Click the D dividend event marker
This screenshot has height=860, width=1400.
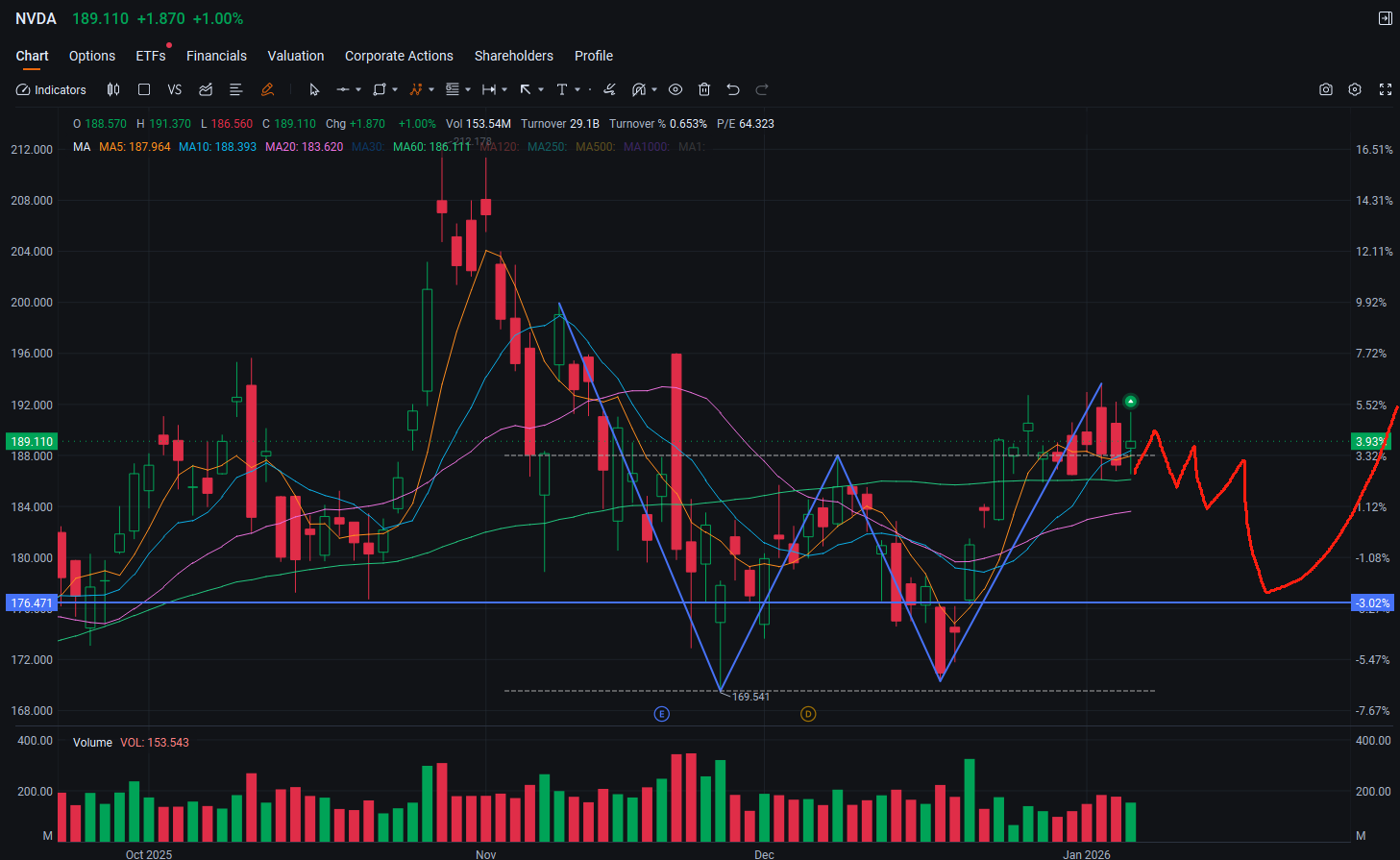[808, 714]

---*---

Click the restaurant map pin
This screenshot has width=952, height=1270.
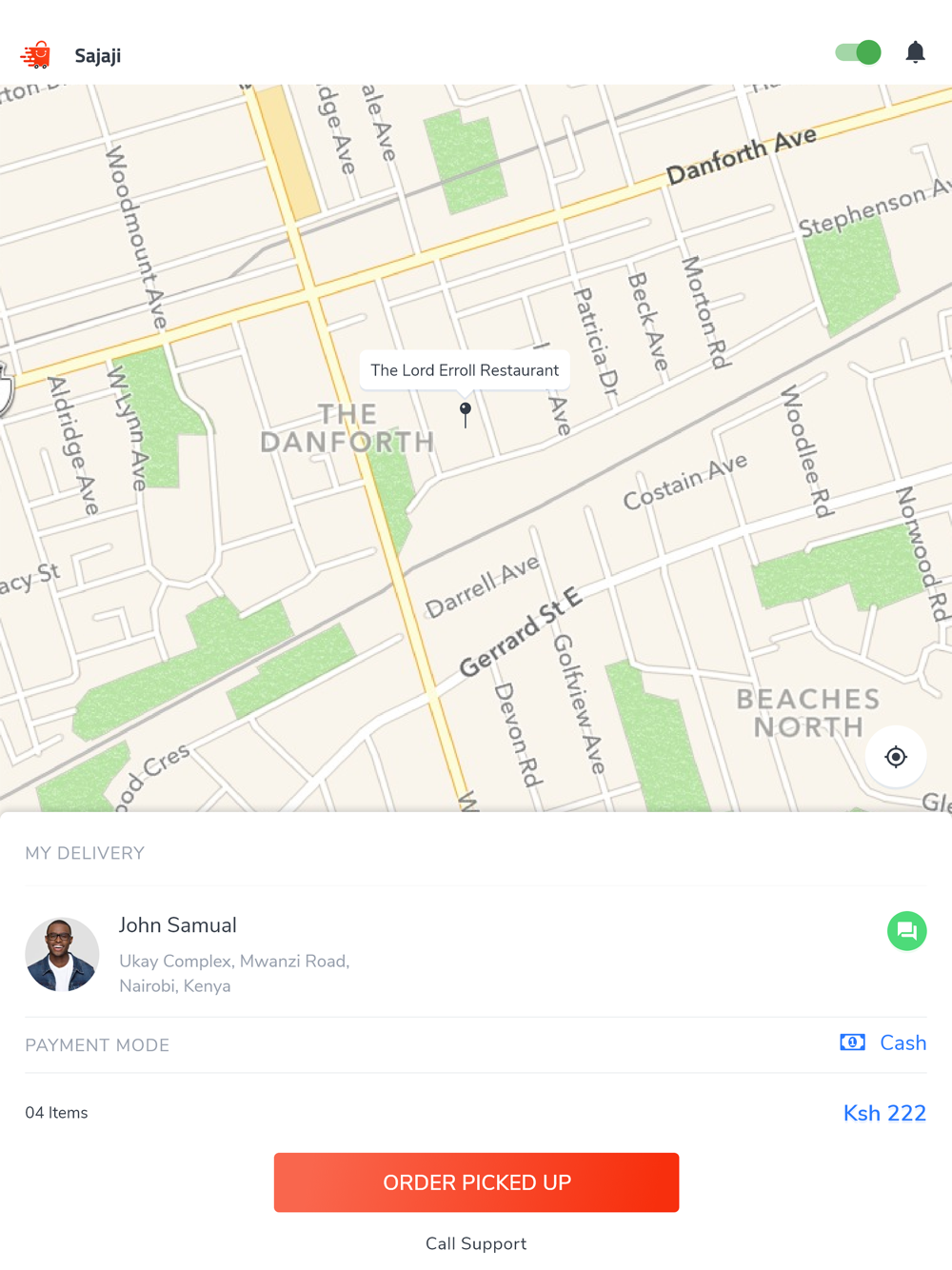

---*---

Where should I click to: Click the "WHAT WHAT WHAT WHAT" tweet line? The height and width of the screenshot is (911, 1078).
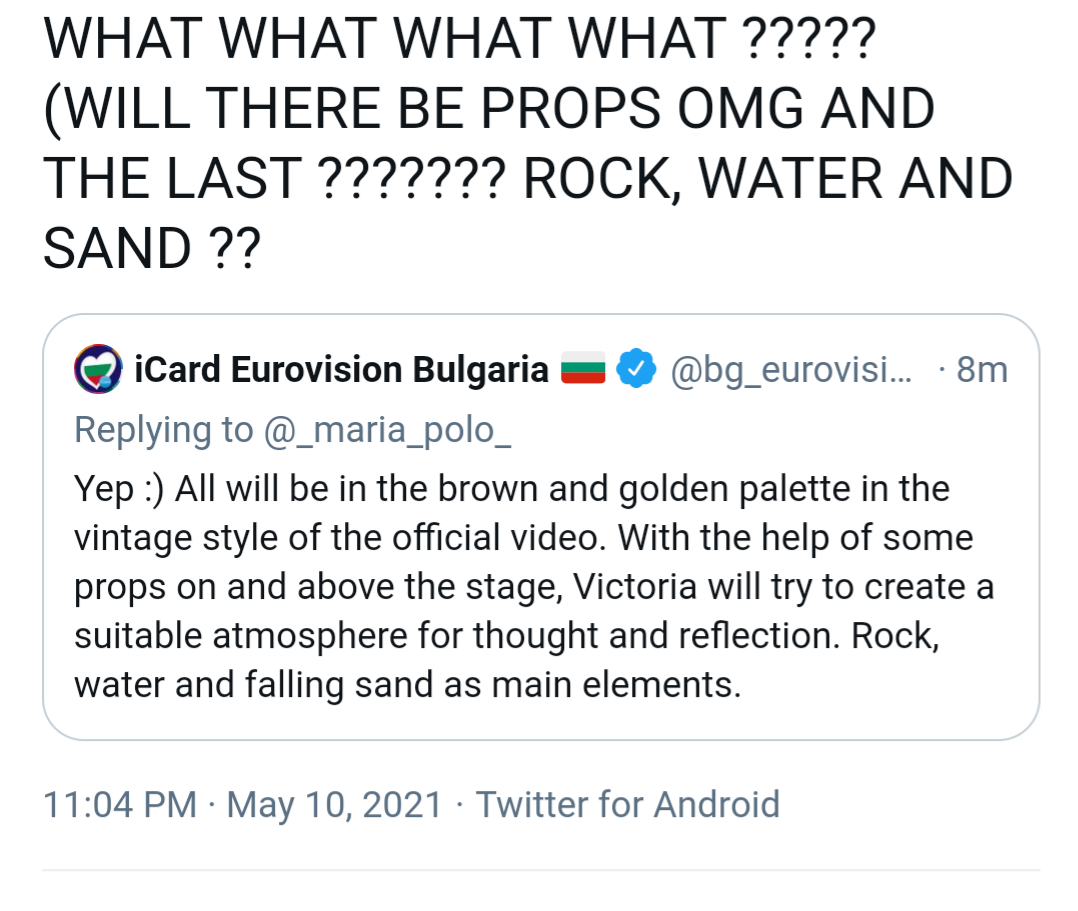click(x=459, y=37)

---*---

## Zadanie do wykonania
Przepisz wiernie fragment danych, zaczynając od wiersza zawierającego „Where should I” i kończąc na wierszu zawierającym „click(x=459, y=37)”, włącznie z nim. W odpowiedzi pomiń obrazy.

## Odpowiedź pisemna
Where should I click to: Click the "WHAT WHAT WHAT WHAT" tweet line? The height and width of the screenshot is (911, 1078).
click(x=459, y=37)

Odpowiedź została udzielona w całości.